Benchmark Mode Cnt Score Error
SpiralMatrix.naiveFillBenchmark avgt 5 0,101 ± 0,001
SpiralMatrix.optimizedFillBenchmark avgt 5 0,068 ± 0,002

n = 1 << 7 (milliseconds/op)

Benchmark Mode Cnt Score Error
SpiralMatrix.naiveFillBenchmark avgt 5 0,013 ± 0,001
SpiralMatrix.optimizedFillBenchmark avgt 5 0,016 ± 0,001

n = 1 << 6 (milliseconds/op)

Benchmark Mode Cnt Score Error
SpiralMatrix.naiveFillBenchmark avgt 5 0,003 ± 0,001
SpiralMatrix.optimizedFillBenchmark avgt 5 0,004 ± 0,001
n = 1 << 2 (microseconds/op!)

Benchmark Mode Cnt Score Error
SpiralMatrix.naiveFillBenchmark avgt 5 0,024 ± 0,001
SpiralMatrix.optimizedFillBenchmark avgt 5 0,030 ± 0,001

You should see the order magnitude difference between the naive and the optimized versions for large matrices. The difference vanishes at 1 << 7 . Recall that my L1 cache is 1 << 15 ints, so that case is the highest one for which (approximately) all the data enter the cache! Beyond, the optimized version clearly outperforms the naive one by a factor of 10, which is again expected by the magnitude order difference between RAM and L1 cache access.

Takeaways

If I was asked to sum up the above experimentation, the least I would say is: the number of local variables and local computations you are doing in a method is not expected to be the reason your code is slow.
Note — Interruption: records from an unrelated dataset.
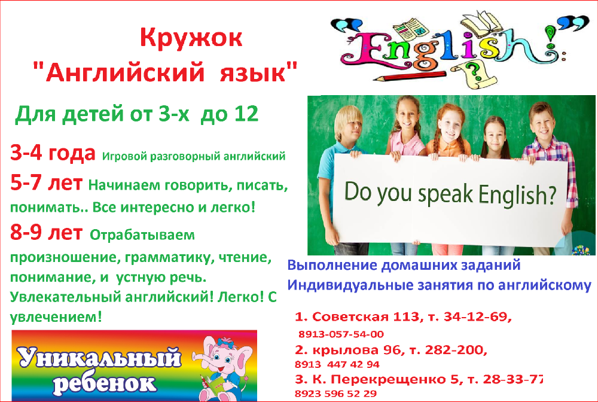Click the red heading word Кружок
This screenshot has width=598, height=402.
click(x=191, y=38)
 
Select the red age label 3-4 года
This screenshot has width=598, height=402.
click(x=53, y=153)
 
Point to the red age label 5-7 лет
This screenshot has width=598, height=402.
click(x=46, y=183)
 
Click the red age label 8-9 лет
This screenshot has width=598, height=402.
click(x=46, y=232)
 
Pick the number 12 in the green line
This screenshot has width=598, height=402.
click(x=246, y=114)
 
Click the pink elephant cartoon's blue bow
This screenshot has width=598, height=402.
click(x=225, y=342)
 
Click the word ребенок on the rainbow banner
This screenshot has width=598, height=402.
click(x=105, y=383)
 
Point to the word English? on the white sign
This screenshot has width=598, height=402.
click(x=517, y=194)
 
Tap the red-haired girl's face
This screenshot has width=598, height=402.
click(x=450, y=127)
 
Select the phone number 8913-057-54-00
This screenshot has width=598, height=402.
click(x=341, y=334)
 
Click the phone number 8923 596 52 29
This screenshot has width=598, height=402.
click(x=335, y=394)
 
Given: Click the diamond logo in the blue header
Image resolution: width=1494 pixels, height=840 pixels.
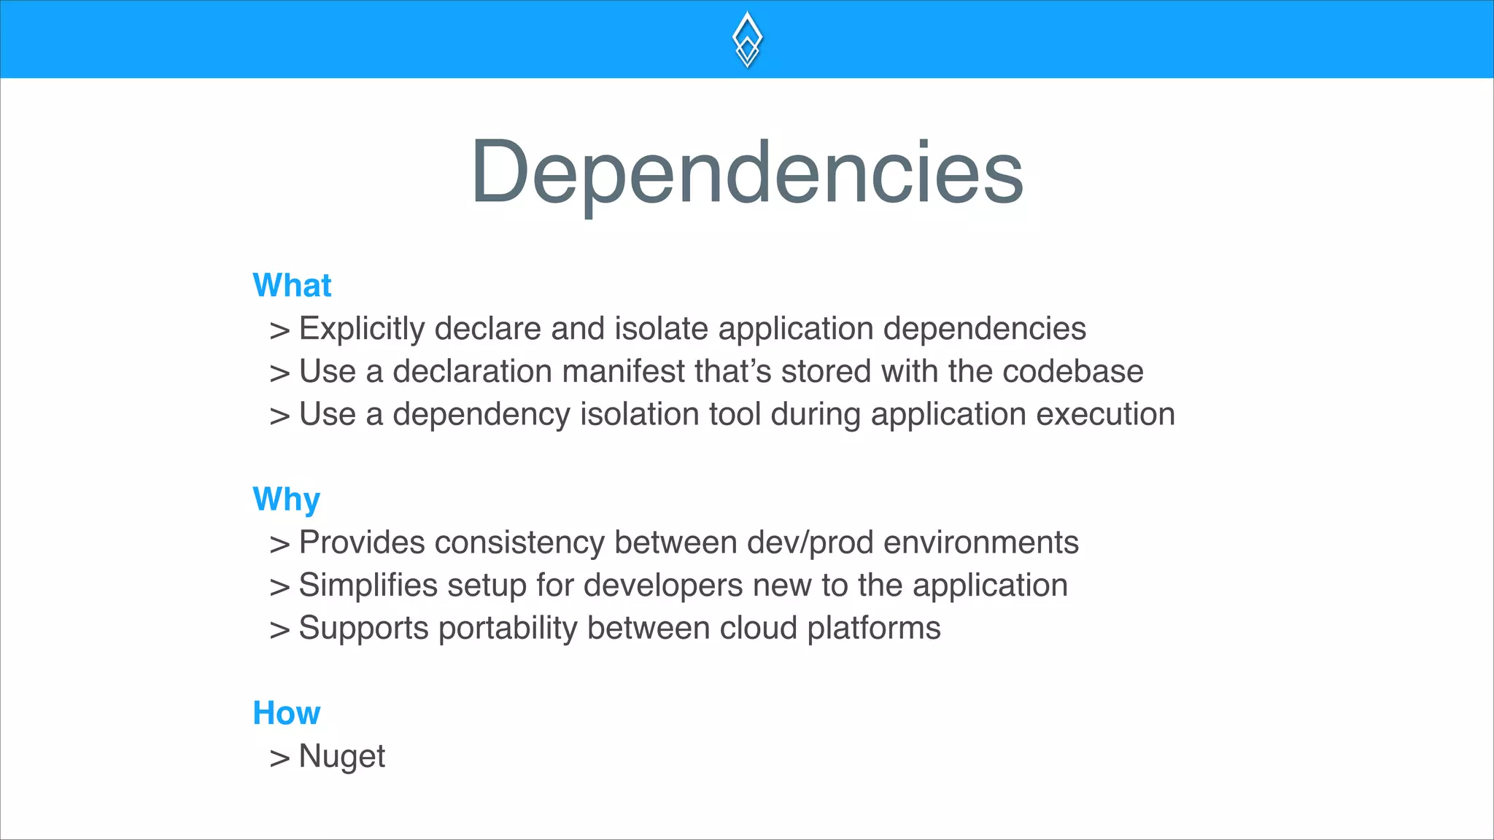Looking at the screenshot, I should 747,39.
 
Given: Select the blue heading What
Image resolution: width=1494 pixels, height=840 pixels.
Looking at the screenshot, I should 292,285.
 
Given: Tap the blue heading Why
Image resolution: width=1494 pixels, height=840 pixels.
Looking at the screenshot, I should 286,500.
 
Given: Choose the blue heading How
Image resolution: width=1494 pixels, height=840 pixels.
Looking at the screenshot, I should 286,713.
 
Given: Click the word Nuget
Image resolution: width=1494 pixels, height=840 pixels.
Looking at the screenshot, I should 341,756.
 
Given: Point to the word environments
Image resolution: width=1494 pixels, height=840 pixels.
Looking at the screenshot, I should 980,543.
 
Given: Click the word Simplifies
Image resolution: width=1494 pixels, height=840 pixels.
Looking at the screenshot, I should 368,586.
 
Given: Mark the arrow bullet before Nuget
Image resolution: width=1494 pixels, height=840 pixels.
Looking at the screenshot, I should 279,758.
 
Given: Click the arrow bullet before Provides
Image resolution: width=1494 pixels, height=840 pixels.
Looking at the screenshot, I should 279,545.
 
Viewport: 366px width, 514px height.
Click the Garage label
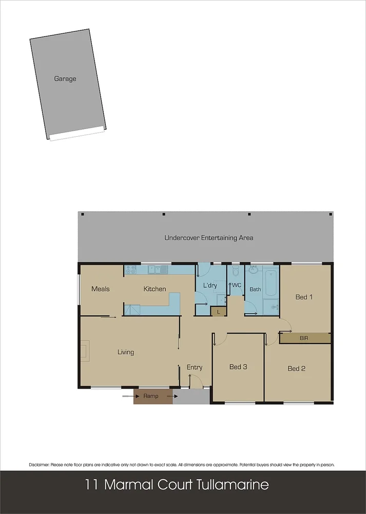(65, 79)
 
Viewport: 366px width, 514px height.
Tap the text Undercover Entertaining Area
(208, 238)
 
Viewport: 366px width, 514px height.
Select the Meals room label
(100, 289)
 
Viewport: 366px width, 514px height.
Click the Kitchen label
(155, 289)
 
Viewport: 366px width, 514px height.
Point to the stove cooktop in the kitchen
(130, 269)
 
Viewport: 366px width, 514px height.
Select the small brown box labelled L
(218, 311)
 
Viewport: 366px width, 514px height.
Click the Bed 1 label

Those seem to be usually quite cheap and rely on registers (check out the very last 1 << 2 case, where the difference is of order of the nano second!)

The real bottleneck of your code is more likely to be a hardware misconception.

Indeed, traversing columns is actually not a problem as such, as people could often tell you. In fact, the problem is the cache lines and the corollaries of their existence.

Off course, that kind of fun facts are likely not to be the bottleneck of your whole application, which likely deals with IO operations or garbage collection. Did you know that changing thread provokes a context-switch and is expected to be cache destroying? It is never a waste of time to better understand the hardware and the impact it can have on a code, in order to better optimize what’s necessary (IO, threads, GC, …) without loosing time on what’s not.

Before doing this experiment, I would never have bet the second implementation could outperform the first so heavily, because of what I’ve always been told… Like in many other areas (security for example), talking about performances without measurements is absolutely void. This example proves it all. Next time you’re asked about it, answer wisely.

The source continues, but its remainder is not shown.